К рассвету бомбардировщики, окружившие Дистрикт, и смертоносный огонь остались в прошлом. Моя мать и Прим устроили медицинский пункт для раненых и пытались лечить их с помощью того, что они смогли собрать в лесу. У Гейла было два лука и со стрелами, один охотничий нож, одна рыболовная сеть, и более чем восемьсот голодных и испуганных людей.
С помощью тех, кто был здоров, они устроились там в течение трех дней. Затем неожиданно прибыло судно на воздушной подушке, чтобы эвакуировать их в Дистрикт 13, где было более чем достаточно чистых жилых помещений, множество одежды, и питание три раза в день.
В Дистрикте 13 было единственное неудобство - он располагался в подполье, одежда была одинаковой, еда была относительно безвкусна, но для беженцев из Двенадцатого, все это не имело значения. Они были в безопасности. О них заботились. Они были живы и радостно приветствовались жителями Тринадцатого.
Энтузиазм жителей Тринадцатого расценивался как доброта. Но мужчина по имени Далтон, беженец из Дистрикта 10, который несколько лет назад пешком пришел в Тринадцатый, объяснил мне их мотивы.
- Они нуждаются в тебе. Во мне.Они нуждаются во всех нас. Некоторое время назад, у них была эпидемия сифилиса, которая убила многих и оставила огромное количество народа бесплодными. Мы - способ увеличения населения. Такую роль они отводят нам.

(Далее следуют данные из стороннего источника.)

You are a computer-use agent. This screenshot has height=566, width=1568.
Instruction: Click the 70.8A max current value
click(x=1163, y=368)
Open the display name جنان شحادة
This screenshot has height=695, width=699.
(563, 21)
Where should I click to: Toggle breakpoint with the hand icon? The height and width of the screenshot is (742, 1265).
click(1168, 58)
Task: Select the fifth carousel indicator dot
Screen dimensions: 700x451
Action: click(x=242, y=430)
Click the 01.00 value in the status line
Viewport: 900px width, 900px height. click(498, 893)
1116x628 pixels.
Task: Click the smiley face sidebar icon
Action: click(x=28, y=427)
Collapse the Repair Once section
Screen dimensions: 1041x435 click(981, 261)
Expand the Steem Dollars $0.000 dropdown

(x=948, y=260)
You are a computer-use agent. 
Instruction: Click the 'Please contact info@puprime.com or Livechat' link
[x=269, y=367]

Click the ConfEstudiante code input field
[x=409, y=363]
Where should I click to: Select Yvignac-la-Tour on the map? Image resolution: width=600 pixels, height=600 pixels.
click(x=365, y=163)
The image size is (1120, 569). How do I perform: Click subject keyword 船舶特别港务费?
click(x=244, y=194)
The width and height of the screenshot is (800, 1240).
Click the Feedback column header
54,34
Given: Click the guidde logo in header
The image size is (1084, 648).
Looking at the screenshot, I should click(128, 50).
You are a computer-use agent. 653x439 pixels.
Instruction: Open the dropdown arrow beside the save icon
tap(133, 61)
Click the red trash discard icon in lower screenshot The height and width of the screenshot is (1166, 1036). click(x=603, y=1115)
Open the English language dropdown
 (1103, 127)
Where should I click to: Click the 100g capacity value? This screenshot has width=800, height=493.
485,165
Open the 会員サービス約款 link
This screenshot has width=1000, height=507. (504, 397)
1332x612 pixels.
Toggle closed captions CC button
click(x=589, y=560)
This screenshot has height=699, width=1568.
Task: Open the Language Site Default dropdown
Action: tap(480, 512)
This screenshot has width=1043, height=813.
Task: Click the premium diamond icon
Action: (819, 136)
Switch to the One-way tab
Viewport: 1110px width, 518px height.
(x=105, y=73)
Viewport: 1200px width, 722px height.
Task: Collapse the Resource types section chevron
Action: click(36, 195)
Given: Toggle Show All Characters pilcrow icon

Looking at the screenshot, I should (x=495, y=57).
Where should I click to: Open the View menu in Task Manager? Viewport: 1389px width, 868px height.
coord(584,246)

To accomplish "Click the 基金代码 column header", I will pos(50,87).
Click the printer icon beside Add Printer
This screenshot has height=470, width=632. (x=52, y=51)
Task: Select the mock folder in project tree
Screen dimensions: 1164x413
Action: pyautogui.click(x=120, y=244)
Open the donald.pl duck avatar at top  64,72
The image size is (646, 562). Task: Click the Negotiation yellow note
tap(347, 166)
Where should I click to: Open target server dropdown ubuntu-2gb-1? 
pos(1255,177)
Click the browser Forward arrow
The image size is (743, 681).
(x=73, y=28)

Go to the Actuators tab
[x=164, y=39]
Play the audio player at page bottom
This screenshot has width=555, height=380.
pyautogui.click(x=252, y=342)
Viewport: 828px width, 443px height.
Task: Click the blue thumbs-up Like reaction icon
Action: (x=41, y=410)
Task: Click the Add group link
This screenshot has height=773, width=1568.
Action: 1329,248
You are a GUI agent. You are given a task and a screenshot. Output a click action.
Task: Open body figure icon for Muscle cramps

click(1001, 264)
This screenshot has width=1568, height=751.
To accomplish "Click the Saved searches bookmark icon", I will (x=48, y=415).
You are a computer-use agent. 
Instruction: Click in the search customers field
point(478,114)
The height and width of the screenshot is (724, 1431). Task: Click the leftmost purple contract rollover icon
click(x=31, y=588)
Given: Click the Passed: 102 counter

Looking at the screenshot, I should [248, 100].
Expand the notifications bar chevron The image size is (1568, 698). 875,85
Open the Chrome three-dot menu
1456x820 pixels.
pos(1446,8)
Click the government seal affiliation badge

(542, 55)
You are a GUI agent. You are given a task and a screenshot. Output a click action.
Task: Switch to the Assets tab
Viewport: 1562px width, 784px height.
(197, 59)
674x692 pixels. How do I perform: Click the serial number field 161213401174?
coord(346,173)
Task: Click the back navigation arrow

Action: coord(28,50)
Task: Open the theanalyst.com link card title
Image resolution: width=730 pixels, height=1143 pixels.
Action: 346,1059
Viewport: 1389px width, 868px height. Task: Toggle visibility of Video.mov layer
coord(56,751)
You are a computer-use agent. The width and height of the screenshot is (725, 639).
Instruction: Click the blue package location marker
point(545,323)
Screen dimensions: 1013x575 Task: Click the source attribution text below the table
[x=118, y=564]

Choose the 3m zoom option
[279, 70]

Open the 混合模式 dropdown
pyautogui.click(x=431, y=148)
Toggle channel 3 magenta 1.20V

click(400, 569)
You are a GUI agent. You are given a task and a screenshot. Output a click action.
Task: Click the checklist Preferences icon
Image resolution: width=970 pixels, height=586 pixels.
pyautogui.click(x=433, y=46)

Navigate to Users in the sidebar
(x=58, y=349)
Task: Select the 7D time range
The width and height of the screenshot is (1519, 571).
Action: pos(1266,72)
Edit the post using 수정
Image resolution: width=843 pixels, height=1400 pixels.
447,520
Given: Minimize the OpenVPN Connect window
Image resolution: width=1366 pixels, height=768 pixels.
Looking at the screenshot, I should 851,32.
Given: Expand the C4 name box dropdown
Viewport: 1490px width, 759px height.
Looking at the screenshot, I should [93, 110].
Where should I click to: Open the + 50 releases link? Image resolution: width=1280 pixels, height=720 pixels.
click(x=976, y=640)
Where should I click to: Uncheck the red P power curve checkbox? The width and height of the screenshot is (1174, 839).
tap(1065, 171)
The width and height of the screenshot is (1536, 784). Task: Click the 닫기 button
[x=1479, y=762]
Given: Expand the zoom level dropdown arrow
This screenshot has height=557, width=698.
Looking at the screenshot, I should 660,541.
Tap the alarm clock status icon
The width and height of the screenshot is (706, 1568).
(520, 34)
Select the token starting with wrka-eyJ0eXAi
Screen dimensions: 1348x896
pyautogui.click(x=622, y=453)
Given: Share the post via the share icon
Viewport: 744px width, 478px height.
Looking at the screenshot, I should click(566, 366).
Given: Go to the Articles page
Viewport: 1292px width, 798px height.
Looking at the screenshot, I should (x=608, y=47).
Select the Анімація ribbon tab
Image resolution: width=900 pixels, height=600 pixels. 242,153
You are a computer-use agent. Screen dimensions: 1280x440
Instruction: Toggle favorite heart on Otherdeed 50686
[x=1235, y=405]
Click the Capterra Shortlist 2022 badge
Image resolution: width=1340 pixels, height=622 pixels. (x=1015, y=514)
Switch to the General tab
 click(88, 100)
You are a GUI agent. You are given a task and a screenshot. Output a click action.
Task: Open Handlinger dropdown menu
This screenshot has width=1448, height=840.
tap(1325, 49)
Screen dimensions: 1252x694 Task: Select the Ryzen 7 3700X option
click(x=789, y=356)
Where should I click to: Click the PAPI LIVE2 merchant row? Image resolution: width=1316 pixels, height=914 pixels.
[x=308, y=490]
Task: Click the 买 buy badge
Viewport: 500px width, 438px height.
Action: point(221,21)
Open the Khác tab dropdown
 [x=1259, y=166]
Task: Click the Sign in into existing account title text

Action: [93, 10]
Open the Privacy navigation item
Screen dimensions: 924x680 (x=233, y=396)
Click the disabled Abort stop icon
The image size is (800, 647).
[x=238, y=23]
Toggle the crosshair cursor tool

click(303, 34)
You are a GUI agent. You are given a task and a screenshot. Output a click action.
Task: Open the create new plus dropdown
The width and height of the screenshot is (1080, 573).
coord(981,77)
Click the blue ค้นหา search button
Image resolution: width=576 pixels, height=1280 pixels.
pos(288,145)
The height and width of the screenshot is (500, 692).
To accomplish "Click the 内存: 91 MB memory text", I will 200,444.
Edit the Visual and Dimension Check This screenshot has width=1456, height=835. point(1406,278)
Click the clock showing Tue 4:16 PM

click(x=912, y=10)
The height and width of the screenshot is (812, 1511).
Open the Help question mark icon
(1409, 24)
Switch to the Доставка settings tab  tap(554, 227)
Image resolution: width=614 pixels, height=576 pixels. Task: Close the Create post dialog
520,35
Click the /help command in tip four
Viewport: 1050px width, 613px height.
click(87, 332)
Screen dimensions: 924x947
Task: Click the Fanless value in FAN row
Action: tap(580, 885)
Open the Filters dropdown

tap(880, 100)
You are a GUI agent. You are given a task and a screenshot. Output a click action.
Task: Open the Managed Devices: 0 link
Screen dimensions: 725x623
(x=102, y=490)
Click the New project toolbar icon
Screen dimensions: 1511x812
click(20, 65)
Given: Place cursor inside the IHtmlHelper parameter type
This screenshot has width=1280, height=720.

В Десятом он работал на одном из коровьих ферм, поддерживая генетическое разнообразие поголовья с помощью внедрения замороженных коровьих эмбрионов. Он - вероятно прав
насчет тринадцатого, потому что мне кажется, что нас постоянно дурачат. Но как? Мы занимаемся не только составлением планов, мы также
обучаемся для работы, дети учатся.
Тем, которым было более чем четырнадцать, присваивают начальный уровень и дают место в
вооруженных силах. К ним необходимо обращаться с уважением "Солдат". Каждому беженцу власти предоставляют автоматическое гражданство Тринадцатого.
Все же я ненавижу их. Но, конечно же, теперь я ненавижу почти всех. Больше чем кто-либо другой. Поверхность под моими ногами становится тверже и под ковром из пепла я чувствую квадратные булыжники. По границе периметра пролегает тонкий слой мусора, в том месте где находились рыночные лавки.
Куча почерневшего щебня вместо Здания Правосудия. Я иду к приблизительному месторасположению пекарни семьи Пита. От нее почти ничего не осталось, кроме расплавленной духовки. Ни родители Пита, ни его двое старших братьев не добрались до Тринадцатого. Менее чем дюжине людей удалось вырваться из окруженного огнем Дистрикта 12. У Пита не было никакой надежды вернуться домой. Кроме меня.